In one of the photo footages, a candidate was seen checking some notes on her lap, apparently passed to her by a benevolent parent. While the exam lasted, she referred to them, from time to time. Videos also showed school inspectors slapping young girls as they pulled out such notes from under their tables.


BSEB, like JAMB in Nigeria, is a big deal in India as it determines not only who gets into the country’s best universities, but also which students get a place in popular courses like medicine and engineering. Top universities are known to ask for a score of 95 percent or more. This is why middle-class Indians see these exams as crucial to their chances of a successful career. Hence they put some enormous pressure on candidates to do well.
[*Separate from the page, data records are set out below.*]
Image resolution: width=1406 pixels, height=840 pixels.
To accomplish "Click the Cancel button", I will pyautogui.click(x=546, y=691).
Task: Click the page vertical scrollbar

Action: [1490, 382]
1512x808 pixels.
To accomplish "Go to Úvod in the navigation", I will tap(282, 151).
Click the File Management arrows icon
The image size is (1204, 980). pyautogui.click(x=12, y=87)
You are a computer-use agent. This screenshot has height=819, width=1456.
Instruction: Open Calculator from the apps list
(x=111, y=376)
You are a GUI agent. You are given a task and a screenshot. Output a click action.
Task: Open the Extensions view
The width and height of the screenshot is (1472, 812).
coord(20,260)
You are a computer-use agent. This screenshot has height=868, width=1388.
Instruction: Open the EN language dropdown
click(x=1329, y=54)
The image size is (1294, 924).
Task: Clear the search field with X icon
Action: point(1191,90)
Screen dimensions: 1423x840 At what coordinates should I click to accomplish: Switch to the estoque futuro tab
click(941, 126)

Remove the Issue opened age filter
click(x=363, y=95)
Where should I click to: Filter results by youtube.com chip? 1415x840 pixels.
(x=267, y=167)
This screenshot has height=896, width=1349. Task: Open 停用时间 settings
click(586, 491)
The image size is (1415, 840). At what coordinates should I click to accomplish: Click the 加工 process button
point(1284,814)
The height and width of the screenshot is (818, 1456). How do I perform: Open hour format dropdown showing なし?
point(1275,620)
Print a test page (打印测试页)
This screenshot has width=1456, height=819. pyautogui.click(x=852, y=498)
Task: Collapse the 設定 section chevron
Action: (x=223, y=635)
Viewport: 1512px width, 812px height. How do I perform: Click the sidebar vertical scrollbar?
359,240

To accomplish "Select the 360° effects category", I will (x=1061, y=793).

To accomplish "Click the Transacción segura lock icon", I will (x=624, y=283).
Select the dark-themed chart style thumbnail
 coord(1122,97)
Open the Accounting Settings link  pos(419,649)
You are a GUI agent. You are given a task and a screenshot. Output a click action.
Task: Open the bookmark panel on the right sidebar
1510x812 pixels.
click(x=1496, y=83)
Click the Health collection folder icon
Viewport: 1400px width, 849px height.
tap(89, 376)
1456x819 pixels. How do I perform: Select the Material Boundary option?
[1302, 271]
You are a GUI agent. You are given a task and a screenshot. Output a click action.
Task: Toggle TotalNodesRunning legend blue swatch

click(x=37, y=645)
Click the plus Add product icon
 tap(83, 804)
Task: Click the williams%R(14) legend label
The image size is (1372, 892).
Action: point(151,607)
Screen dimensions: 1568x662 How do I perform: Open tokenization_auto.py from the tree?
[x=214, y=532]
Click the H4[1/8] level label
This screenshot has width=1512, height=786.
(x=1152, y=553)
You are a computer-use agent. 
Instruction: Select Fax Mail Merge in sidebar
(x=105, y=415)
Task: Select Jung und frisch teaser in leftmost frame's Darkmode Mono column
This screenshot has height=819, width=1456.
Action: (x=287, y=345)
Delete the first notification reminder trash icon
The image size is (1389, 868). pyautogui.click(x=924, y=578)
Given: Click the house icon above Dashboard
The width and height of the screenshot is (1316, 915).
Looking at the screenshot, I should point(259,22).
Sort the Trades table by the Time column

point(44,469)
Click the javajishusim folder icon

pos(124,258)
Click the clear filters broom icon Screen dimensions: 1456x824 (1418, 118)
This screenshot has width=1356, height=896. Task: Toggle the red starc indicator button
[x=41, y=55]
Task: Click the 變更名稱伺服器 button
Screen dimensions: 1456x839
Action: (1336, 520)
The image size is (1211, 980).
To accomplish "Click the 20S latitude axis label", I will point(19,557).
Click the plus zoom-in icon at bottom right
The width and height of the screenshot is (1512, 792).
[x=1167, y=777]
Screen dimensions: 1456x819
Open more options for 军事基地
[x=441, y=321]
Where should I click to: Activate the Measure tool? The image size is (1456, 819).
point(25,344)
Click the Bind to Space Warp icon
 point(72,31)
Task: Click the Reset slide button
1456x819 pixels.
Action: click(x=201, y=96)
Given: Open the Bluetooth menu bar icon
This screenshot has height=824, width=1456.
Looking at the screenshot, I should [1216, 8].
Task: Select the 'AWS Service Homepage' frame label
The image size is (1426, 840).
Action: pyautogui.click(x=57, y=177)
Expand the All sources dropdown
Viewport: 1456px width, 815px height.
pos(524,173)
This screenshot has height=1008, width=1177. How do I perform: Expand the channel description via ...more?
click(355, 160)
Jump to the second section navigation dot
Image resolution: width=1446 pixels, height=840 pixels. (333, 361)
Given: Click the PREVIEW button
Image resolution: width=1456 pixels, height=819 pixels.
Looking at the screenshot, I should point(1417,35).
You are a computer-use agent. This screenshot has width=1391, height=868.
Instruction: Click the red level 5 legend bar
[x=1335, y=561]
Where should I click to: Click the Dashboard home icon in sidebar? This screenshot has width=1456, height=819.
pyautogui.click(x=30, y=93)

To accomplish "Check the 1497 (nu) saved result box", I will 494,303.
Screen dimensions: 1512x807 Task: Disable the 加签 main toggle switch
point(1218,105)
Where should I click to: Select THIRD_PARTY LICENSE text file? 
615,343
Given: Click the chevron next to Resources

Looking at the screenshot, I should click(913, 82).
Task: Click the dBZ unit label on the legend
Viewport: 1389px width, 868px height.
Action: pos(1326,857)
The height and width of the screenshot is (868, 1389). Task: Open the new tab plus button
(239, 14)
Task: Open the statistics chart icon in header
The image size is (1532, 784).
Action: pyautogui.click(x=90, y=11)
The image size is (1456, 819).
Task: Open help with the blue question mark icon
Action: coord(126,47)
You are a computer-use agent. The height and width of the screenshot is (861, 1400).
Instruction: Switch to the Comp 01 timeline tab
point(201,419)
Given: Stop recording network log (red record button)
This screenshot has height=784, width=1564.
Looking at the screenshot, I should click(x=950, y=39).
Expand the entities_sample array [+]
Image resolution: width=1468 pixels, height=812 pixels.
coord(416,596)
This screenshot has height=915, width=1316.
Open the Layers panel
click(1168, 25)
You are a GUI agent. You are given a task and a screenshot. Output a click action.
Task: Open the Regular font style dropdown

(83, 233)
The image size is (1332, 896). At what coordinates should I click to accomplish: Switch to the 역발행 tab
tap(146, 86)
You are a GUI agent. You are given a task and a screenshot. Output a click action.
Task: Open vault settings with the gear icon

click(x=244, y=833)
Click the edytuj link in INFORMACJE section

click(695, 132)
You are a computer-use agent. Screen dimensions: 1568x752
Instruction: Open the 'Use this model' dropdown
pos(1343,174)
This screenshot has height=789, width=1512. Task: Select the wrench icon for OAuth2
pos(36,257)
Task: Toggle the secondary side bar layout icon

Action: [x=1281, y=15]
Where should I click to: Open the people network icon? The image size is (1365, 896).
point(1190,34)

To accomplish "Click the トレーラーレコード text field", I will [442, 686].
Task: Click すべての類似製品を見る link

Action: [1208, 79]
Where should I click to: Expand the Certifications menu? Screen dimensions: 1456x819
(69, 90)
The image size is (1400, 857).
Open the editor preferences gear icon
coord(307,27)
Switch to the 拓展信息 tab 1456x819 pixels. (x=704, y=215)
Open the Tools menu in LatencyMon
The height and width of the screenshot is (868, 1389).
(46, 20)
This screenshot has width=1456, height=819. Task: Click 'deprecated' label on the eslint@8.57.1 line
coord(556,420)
This, in turn, puts some pressures on them to cut corners, to cheat. More than that, knowing that everyone else is involved in the mass cheating makes friends and families to look for other more ingenious ways of out-cheating one another. If there’s a chance another student could beat you by smuggling in notes, candidates always make sure they come up with other means of out-foxing others in the cheating game.


All these have contributed to making mass cheating a sub-culture in India. “The exam season could well be called cheating season,” writes Mridula Chari, a reporter with the country’s popular newspaper, Scroll. “Everybody, including school principals, teachers, parents, policemen and students, is suspected to be part of the cheating enterprise. Notes are routinely consulted during tests; at the more high-tech end, students get the answers relayed to their desks through earpieces. The parents climbing the walls in Bihar are just a particularly visible example of this practice. Cheating sometimes happens with the tacit or even active approval of teachers; there are regular reports of them writing the answers on the blackboard, leaking tests in advance, and taking bribes to let cheating take place. Last year, a high school student set himself on fire because his teacher demanded payment for the right to cheat but his mother couldn’t afford it.”


In a bid to curb this evil practice, authorities have enacted an anti-cheating law that, in the past, saw dozens of candidates expelled and their parents detained. Secondly, CCTV cameras have been installed in some examination halls, but such measures sometimes provoke violent protest response from students who want to be allowed to carry on cheating and who knew photo footages got from the cameras could be used to prosecute them in law courts. In fact, last year, there were reports of students using rocks to pelt and disable the cameras.


In this year’s exam, more than 600 students who were caught cheating especially in subjects like Mathematics and English have been expelled and may later be prosecuted. “The students were expelled on charges of adopting unfair means,” Lalkeshwar Prasad, chairman of BSEB, which is conducting the examination said. Sriniwas Tiwari, secretary of the board said students caught cheating could be barred from taking the exam for up to three years, ordered to pay a fine or even sent to jail. Bihar’s education minister P. K. Shahi, refused to accept any blame for the mass cheating.


“You tell us what can the government do to stop cheating if parents and relatives are not ready to cooperate?,” he asked. “Should the government give orders to shoot them? The government cannot stop cheating in exams. It is also the responsibility of the society to ensure a cheating-free exam. State authorities posted police at all schools where examinations were being held, “but we can’t use force to drive away the parents.


“Three to four people helping a single student would mean that there is a total of six to seven million people helping students cheat. Is it the responsibility of the government alone to manage such a huge number of people and to conduct a 100% free and fair examination?”